# [Requirements]
Pick out every line of the data that contains the string "Task".
====================
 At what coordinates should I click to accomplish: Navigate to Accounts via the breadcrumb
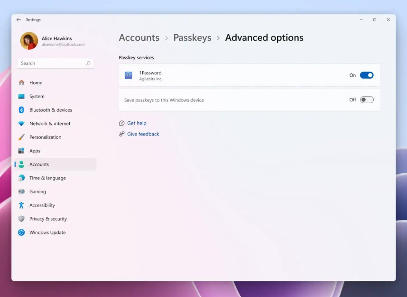coord(139,37)
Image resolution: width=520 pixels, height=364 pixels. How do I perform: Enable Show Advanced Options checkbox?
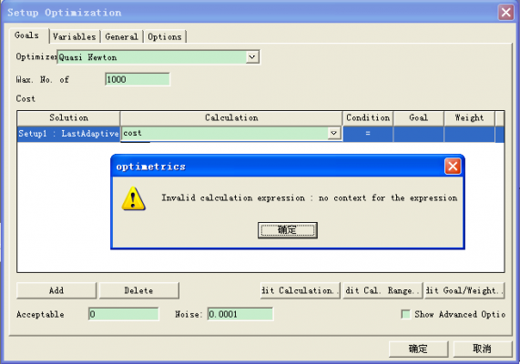coord(405,314)
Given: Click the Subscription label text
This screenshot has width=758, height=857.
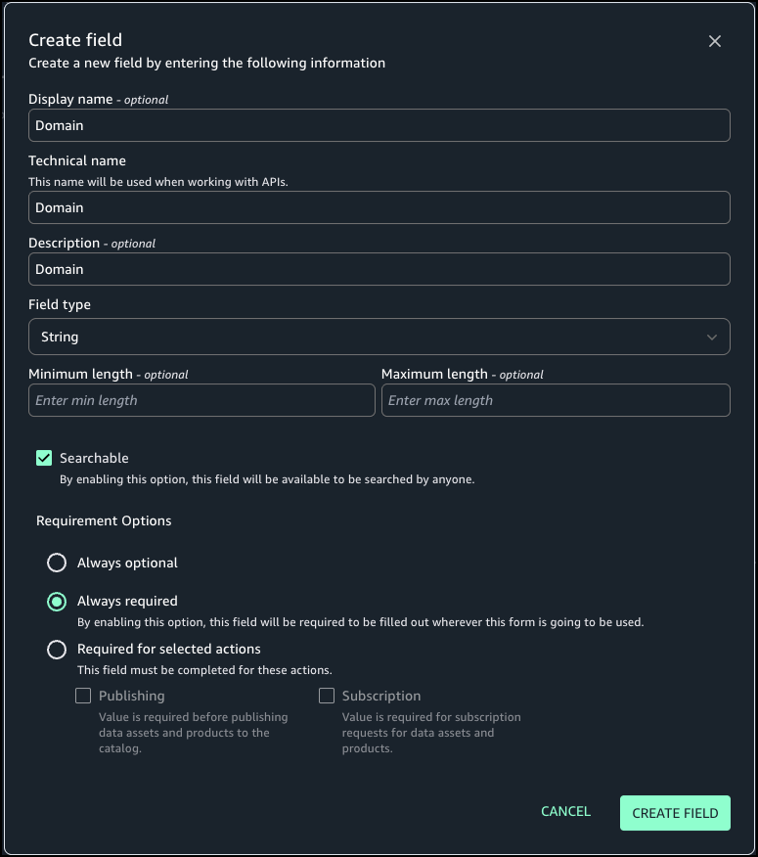Looking at the screenshot, I should [x=381, y=697].
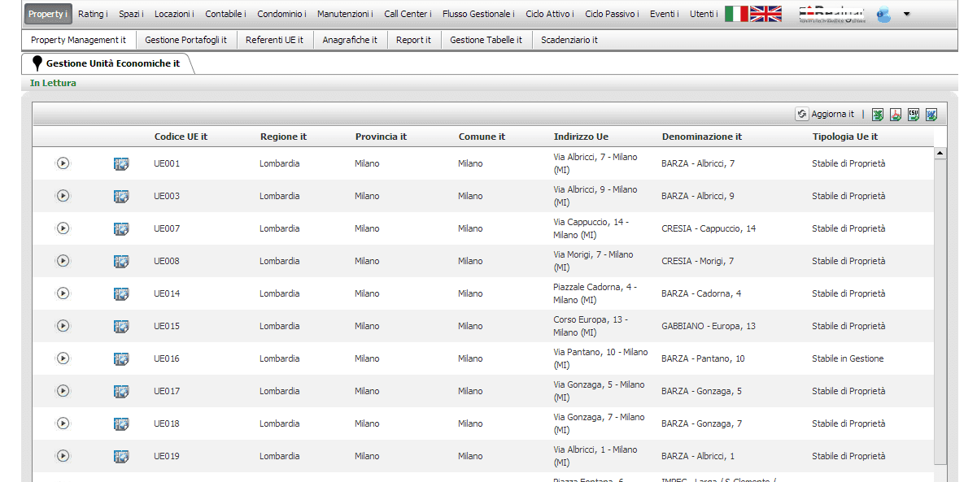Expand the user menu dropdown arrow
This screenshot has height=482, width=977.
tap(906, 15)
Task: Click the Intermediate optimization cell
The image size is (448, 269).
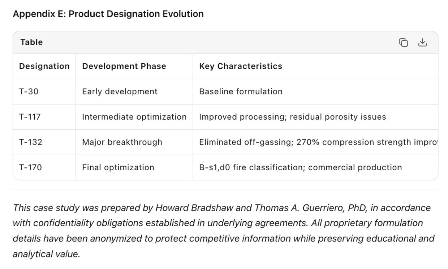Action: (134, 117)
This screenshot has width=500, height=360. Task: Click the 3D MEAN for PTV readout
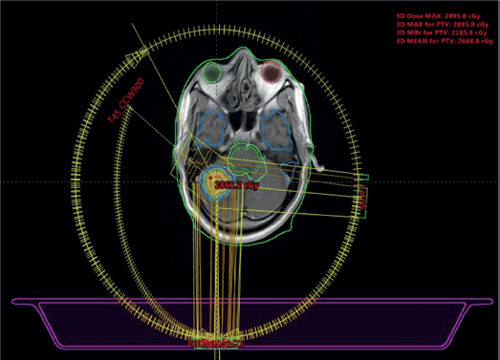click(x=445, y=41)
====================
# [Solved exercise]
Task: Click the Intermediate optimization cell
This screenshot has width=500, height=360. Task: Click the 3D MEAN for PTV readout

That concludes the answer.